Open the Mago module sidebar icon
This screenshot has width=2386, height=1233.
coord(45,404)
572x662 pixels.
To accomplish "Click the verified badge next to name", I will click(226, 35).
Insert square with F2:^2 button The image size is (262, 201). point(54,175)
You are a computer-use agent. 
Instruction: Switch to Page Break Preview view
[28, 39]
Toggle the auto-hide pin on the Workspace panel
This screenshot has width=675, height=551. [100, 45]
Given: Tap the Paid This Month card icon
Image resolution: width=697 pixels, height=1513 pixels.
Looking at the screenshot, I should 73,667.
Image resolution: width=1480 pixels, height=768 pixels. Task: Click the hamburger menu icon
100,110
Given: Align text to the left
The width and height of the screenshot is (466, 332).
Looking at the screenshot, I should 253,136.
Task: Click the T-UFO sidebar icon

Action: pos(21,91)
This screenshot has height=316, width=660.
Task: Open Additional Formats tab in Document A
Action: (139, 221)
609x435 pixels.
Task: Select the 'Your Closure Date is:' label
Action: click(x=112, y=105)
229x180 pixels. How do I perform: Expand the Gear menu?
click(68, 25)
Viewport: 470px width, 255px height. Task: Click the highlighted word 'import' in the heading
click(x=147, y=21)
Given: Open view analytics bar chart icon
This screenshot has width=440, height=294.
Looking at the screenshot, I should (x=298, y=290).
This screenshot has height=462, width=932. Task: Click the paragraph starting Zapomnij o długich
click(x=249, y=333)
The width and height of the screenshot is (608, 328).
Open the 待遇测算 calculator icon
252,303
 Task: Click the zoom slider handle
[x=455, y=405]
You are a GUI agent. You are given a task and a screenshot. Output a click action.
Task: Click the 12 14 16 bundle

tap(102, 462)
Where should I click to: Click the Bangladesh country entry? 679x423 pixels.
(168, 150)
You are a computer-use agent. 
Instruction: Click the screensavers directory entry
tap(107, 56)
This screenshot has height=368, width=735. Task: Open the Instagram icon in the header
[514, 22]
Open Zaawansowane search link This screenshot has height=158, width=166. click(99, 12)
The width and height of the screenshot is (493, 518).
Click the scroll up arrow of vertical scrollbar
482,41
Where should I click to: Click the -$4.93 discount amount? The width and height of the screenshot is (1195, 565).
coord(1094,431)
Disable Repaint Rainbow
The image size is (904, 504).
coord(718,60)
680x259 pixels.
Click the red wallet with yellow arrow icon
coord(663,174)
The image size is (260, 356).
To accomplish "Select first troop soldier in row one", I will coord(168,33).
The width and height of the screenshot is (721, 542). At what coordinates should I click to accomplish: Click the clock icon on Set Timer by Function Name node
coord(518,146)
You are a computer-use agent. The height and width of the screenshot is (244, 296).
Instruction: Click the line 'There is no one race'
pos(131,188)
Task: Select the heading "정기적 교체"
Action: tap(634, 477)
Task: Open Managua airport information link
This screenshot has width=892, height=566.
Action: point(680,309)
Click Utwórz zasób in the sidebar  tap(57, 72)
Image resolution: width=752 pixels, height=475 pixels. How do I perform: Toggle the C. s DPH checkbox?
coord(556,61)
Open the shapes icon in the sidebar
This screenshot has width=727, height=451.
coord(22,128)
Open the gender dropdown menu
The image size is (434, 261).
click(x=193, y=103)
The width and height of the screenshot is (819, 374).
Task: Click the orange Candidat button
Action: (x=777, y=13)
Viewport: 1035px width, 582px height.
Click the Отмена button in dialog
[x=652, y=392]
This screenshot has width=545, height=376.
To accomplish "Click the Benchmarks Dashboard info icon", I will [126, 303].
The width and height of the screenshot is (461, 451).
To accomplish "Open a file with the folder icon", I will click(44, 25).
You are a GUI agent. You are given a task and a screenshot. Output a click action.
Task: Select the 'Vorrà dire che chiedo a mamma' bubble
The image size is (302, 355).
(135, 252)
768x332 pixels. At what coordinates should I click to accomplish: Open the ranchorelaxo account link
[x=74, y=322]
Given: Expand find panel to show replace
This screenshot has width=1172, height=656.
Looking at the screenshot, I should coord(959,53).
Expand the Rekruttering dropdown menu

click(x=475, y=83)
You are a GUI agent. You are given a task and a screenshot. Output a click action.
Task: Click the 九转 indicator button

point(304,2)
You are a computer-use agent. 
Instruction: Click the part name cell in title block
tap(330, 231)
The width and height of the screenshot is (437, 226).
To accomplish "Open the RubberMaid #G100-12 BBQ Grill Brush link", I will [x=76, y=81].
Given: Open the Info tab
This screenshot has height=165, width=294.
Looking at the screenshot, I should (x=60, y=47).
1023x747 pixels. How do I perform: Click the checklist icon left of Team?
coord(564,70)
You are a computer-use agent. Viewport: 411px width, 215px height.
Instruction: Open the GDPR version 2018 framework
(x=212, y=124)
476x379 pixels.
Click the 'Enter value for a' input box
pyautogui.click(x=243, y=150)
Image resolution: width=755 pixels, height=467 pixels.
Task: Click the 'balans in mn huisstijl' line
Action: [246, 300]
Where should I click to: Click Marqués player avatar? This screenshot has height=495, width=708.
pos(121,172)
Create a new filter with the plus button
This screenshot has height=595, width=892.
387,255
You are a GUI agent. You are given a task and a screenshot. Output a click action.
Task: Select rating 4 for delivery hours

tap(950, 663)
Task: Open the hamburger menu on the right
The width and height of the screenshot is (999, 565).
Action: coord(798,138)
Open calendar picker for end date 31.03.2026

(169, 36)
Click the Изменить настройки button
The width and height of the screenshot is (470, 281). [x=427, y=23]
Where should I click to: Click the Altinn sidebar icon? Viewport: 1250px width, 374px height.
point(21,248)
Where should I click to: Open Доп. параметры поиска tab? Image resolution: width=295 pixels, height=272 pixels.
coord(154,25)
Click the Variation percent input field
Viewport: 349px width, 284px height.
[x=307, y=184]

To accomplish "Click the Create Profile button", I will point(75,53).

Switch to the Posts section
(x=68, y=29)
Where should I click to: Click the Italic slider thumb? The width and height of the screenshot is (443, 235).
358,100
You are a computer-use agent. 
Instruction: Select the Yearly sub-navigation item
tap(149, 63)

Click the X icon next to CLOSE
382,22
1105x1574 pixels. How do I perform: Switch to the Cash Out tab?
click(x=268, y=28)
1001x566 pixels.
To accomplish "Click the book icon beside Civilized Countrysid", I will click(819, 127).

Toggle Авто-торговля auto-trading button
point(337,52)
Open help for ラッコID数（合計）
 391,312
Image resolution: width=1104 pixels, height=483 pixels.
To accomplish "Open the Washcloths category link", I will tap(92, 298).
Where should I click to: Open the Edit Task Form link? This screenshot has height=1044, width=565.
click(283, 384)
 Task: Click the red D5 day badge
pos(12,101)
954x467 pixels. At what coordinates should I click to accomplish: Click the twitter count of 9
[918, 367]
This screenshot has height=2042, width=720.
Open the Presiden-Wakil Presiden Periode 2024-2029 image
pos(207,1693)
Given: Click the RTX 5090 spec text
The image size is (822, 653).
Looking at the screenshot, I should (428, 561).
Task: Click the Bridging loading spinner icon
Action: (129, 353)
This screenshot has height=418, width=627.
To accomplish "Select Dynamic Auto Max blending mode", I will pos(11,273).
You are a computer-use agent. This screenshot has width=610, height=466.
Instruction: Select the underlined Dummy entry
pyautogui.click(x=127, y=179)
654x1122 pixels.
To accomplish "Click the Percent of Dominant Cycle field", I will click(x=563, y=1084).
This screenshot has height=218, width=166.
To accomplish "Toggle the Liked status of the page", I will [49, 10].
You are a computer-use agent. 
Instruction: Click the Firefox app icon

What you will do
Every line above is to be transcribed exactly, with nothing dropped.

Problem solution
Open the Mago module sidebar icon
This screenshot has width=2386, height=1233.
coord(45,404)
572x662 pixels.
To accomplish "Click the verified badge next to name", I will click(226, 35).
Insert square with F2:^2 button The image size is (262, 201). point(54,175)
You are a computer-use agent. 
Instruction: Switch to Page Break Preview view
[28, 39]
Toggle the auto-hide pin on the Workspace panel
This screenshot has width=675, height=551. [100, 45]
Given: Tap the Paid This Month card icon
Image resolution: width=697 pixels, height=1513 pixels.
Looking at the screenshot, I should 73,667.
Image resolution: width=1480 pixels, height=768 pixels. Task: Click the hamburger menu icon
100,110
Given: Align text to the left
The width and height of the screenshot is (466, 332).
Looking at the screenshot, I should 253,136.
Task: Click the T-UFO sidebar icon

Action: pos(21,91)
This screenshot has height=316, width=660.
Task: Open Additional Formats tab in Document A
Action: (139, 221)
609x435 pixels.
Task: Select the 'Your Closure Date is:' label
Action: click(x=112, y=105)
229x180 pixels. How do I perform: Expand the Gear menu?
click(68, 25)
Viewport: 470px width, 255px height. Task: Click the highlighted word 'import' in the heading
click(x=147, y=21)
Given: Open view analytics bar chart icon
This screenshot has width=440, height=294.
Looking at the screenshot, I should (x=298, y=290).
This screenshot has height=462, width=932. Task: Click the paragraph starting Zapomnij o długich
click(x=249, y=333)
The width and height of the screenshot is (608, 328).
Open the 待遇测算 calculator icon
252,303
 Task: Click the zoom slider handle
[x=455, y=405]
You are a GUI agent. You are given a task and a screenshot. Output a click action.
Task: Click the 12 14 16 bundle

tap(102, 462)
Where should I click to: Click the Bangladesh country entry? 679x423 pixels.
(168, 150)
You are a computer-use agent. 
Instruction: Click the screensavers directory entry
tap(107, 56)
This screenshot has height=368, width=735. Task: Open the Instagram icon in the header
[514, 22]
Open Zaawansowane search link This screenshot has height=158, width=166. click(99, 12)
The width and height of the screenshot is (493, 518).
Click the scroll up arrow of vertical scrollbar
482,41
Where should I click to: Click the -$4.93 discount amount? The width and height of the screenshot is (1195, 565).
coord(1094,431)
Disable Repaint Rainbow
The image size is (904, 504).
coord(718,60)
680x259 pixels.
Click the red wallet with yellow arrow icon
coord(663,174)
The image size is (260, 356).
To accomplish "Select first troop soldier in row one", I will coord(168,33).
The width and height of the screenshot is (721, 542). At what coordinates should I click to accomplish: Click the clock icon on Set Timer by Function Name node
coord(518,146)
You are a computer-use agent. The height and width of the screenshot is (244, 296).
Instruction: Click the line 'There is no one race'
pos(131,188)
Task: Select the heading "정기적 교체"
Action: tap(634, 477)
Task: Open Managua airport information link
This screenshot has width=892, height=566.
Action: point(680,309)
Click Utwórz zasób in the sidebar  tap(57, 72)
Image resolution: width=752 pixels, height=475 pixels. How do I perform: Toggle the C. s DPH checkbox?
coord(556,61)
Open the shapes icon in the sidebar
This screenshot has width=727, height=451.
coord(22,128)
Open the gender dropdown menu
The image size is (434, 261).
click(x=193, y=103)
The width and height of the screenshot is (819, 374).
Task: Click the orange Candidat button
Action: (x=777, y=13)
Viewport: 1035px width, 582px height.
Click the Отмена button in dialog
[x=652, y=392]
This screenshot has width=545, height=376.
To accomplish "Click the Benchmarks Dashboard info icon", I will [126, 303].
The width and height of the screenshot is (461, 451).
To accomplish "Open a file with the folder icon", I will click(44, 25).
You are a GUI agent. You are given a task and a screenshot. Output a click action.
Task: Select the 'Vorrà dire che chiedo a mamma' bubble
The image size is (302, 355).
(135, 252)
768x332 pixels. At what coordinates should I click to accomplish: Open the ranchorelaxo account link
[x=74, y=322]
Given: Expand find panel to show replace
This screenshot has width=1172, height=656.
Looking at the screenshot, I should coord(959,53).
Expand the Rekruttering dropdown menu

click(x=475, y=83)
You are a GUI agent. You are given a task and a screenshot. Output a click action.
Task: Click the 九转 indicator button

point(304,2)
You are a computer-use agent. 
Instruction: Click the part name cell in title block
tap(330, 231)
The width and height of the screenshot is (437, 226).
To accomplish "Open the RubberMaid #G100-12 BBQ Grill Brush link", I will [x=76, y=81].
Given: Open the Info tab
This screenshot has height=165, width=294.
Looking at the screenshot, I should (x=60, y=47).
1023x747 pixels. How do I perform: Click the checklist icon left of Team?
coord(564,70)
You are a computer-use agent. Viewport: 411px width, 215px height.
Instruction: Open the GDPR version 2018 framework
(x=212, y=124)
476x379 pixels.
Click the 'Enter value for a' input box
pyautogui.click(x=243, y=150)
Image resolution: width=755 pixels, height=467 pixels.
Task: Click the 'balans in mn huisstijl' line
Action: [246, 300]
Where should I click to: Click Marqués player avatar? This screenshot has height=495, width=708.
pos(121,172)
Create a new filter with the plus button
This screenshot has height=595, width=892.
387,255
You are a GUI agent. You are given a task and a screenshot. Output a click action.
Task: Select rating 4 for delivery hours

tap(950, 663)
Task: Open the hamburger menu on the right
The width and height of the screenshot is (999, 565).
Action: coord(798,138)
Open calendar picker for end date 31.03.2026

(169, 36)
Click the Изменить настройки button
The width and height of the screenshot is (470, 281). [x=427, y=23]
Where should I click to: Click the Altinn sidebar icon? Viewport: 1250px width, 374px height.
point(21,248)
Where should I click to: Open Доп. параметры поиска tab? Image resolution: width=295 pixels, height=272 pixels.
coord(154,25)
Click the Variation percent input field
Viewport: 349px width, 284px height.
[x=307, y=184]

To accomplish "Click the Create Profile button", I will point(75,53).

Switch to the Posts section
(x=68, y=29)
Where should I click to: Click the Italic slider thumb? The width and height of the screenshot is (443, 235).
358,100
You are a computer-use agent. 
Instruction: Select the Yearly sub-navigation item
tap(149, 63)

Click the X icon next to CLOSE
382,22
1105x1574 pixels. How do I perform: Switch to the Cash Out tab?
click(x=268, y=28)
1001x566 pixels.
To accomplish "Click the book icon beside Civilized Countrysid", I will click(819, 127).

Toggle Авто-торговля auto-trading button
point(337,52)
Open help for ラッコID数（合計）
 391,312
Image resolution: width=1104 pixels, height=483 pixels.
To accomplish "Open the Washcloths category link", I will tap(92, 298).
Where should I click to: Open the Edit Task Form link? This screenshot has height=1044, width=565.
click(283, 384)
 Task: Click the red D5 day badge
pos(12,101)
954x467 pixels. At what coordinates should I click to accomplish: Click the twitter count of 9
[918, 367]
This screenshot has height=2042, width=720.
Open the Presiden-Wakil Presiden Periode 2024-2029 image
pos(207,1693)
Given: Click the RTX 5090 spec text
The image size is (822, 653).
Looking at the screenshot, I should (428, 561).
Task: Click the Bridging loading spinner icon
Action: (129, 353)
This screenshot has height=418, width=627.
To accomplish "Select Dynamic Auto Max blending mode", I will pos(11,273).
You are a computer-use agent. This screenshot has width=610, height=466.
Instruction: Select the underlined Dummy entry
pyautogui.click(x=127, y=179)
654x1122 pixels.
To accomplish "Click the Percent of Dominant Cycle field", I will click(x=563, y=1084).
This screenshot has height=218, width=166.
To accomplish "Toggle the Liked status of the page", I will [49, 10].
You are a computer-use agent. 
Instruction: Click the Firefox app icon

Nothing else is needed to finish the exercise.